WATCH: The Rio Report / N.3 – Battling the Conditions
FOR IMMEDIATE RELEASE
August 9, 2016
Rio de Janeiro, Brazil – Rio 2016 Olympic sailing athletes got their first taste of light air conditions on Day 2 of racing on Guanabara Bay, with the early races in each of the five currently-active classes being defined by a treacherous tactical environment.
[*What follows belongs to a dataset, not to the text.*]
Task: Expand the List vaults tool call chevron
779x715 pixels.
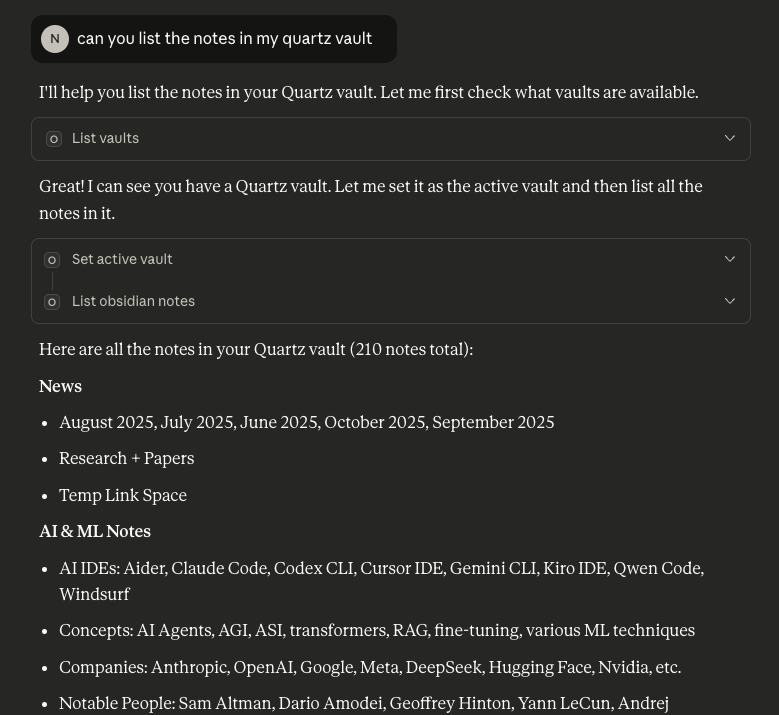Action: click(730, 138)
All racing on Day 2 took place inside Guanabara Bay.
Caleb Paine (San Diego, Calif.). struggled early on, but executed a dramatic comeback in the opening race of the men’s heavyweight Finn class. “It was exciting racing. [The breeze] was coming in from both the left and right, and it would die and then build,” said the 2012 Sailing World Cup series champion. “The first race I rounded fairly decently around the weather mark, right in the middle [of the fleet], but then unfortunately there was a wind shift and I got passed by quite a few boats. I hung in there and was able to catch up on the final beat, going from the bottom five to 7th.” After two races on Tuesday, Paine stands in 8th overall.
Paine’s resilience paid off, and he credited his overall mental approach. “It’s just tenacity,” said Paine. “Being able to realize that the race isn’t over until its over, and to keep pushing all the way through until the finish line. You never know what can happen in a sailboat race, so you might as well push all the way.”
Pictured: Finn athlete Caleb Paine racing on Day 2 in Rio de Janeiro.
Tuesday’s races were Paine’s first as an Olympian, and the significance of the moment did not escape the San Diego native. “The Olympics is what I’ve been training for for the last six years, and now to be able to do it is a fantastic feeling, and exciting,” said Paine. “It’s interesting to hear stories about the Olympics, and then experience it yourself, while knowing I can rely on those stories in a way that hopefully gets me a medal.”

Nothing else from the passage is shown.